Tuesday, November 22, 2011

Come Back to Your Senses: The Five Senses


Actors face difficulty communicating truthfully when they resort to the mechanics of what they’ve practiced, and not the truth of what they see, smell, taste, hear and touch on stage. Delving into the five senses can help you truthfully navigate your way around the stage. For instance, consider how the smell of a special perfume reminds you of your wife. Feelings of love stir up in you simply from using your sense of smell. How you respond to different tastes is no different. Consider how you taste something too hot and it burns your mouth or a sip of your favorite hazelnut coffee, causing chills down your back and content thoughts. Sense also helps when applying endowment; using physical objects your character is acting with, and giving them the same characteristics, as they would have in real life or in the scene. For example, as an “actor” you may be required to drink a mug of water, which to the character is “coffee.” By knowing how your mouth reacts and physically responds to drinking coffee, you will be able to truly taste and react to the “coffee” or the water you’re drinking in the scene. Touch is also important when considering relationships. For instance, you don’t perform the same hug for everyone, do you? No! You’d be in a bit of trouble if you hugged a college professor the way you hugged your best girlfriend. These senses are all things to keep in mind to perform accuracy with other characters on stage, depending on the relationships.
In your every day life, be more aware of how you react to all of your senses. If your character has to cry at the funeral of his or her dead mother, think how you, as an actor, would react if that mother were your own? Don’t you think these feelings or at least similar feelings would occur that could eventually grow into something more? In order to respond truthfully to what is required of your character, you must truly see. The ultimate goal is for an actor to develop all five senses to apply when necessary, but this takes a lifetime of practice.
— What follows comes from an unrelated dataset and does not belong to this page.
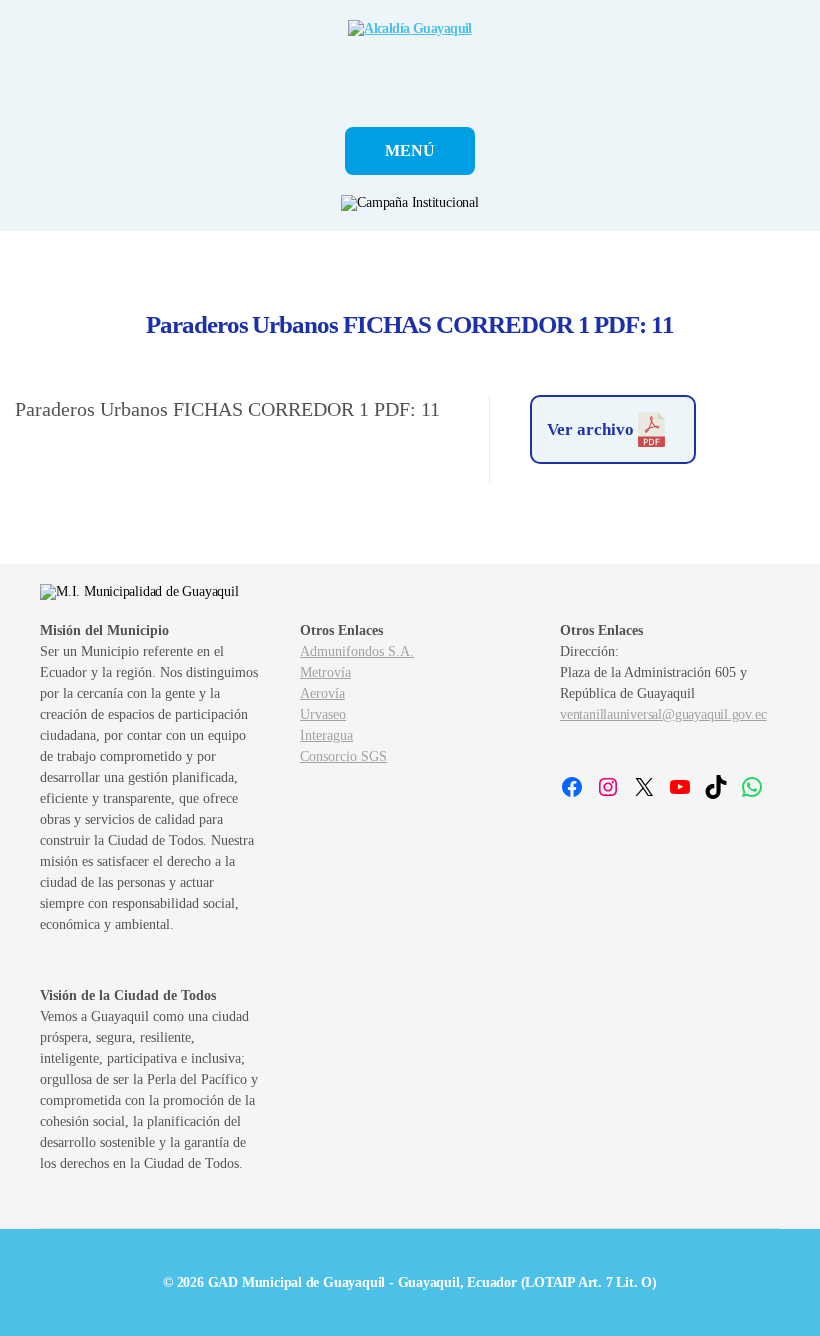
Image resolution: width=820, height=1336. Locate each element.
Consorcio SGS (343, 756)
When using the sense of hearing, it is important to actually LISTEN, not just “hear your cue.” Accept these words for the first time, hearing them from your characters point of view, not from you as an actor, (who already knows the outcome.) We also communicate with our eyes and expressions in real life. It is important to interpret an actor’s words by how they move them. Simply holding eye contact with an actor is uncomfortable and unnatural to that of real people. When people in life communicate, they hold eye contact at times, but not in all cases. Sometimes, they talk and look away when they are angry. There are many things that occur within the emotions of a character. For example, the outside intrusions that distract eye contact or affect an individual speaking to another may occur. Ultimately, the five senses are vital aspects of truth that an actor can use to communicate by applying them on stage. Avoid the clichés and always stay truthful to the moment-by-moment circumstances.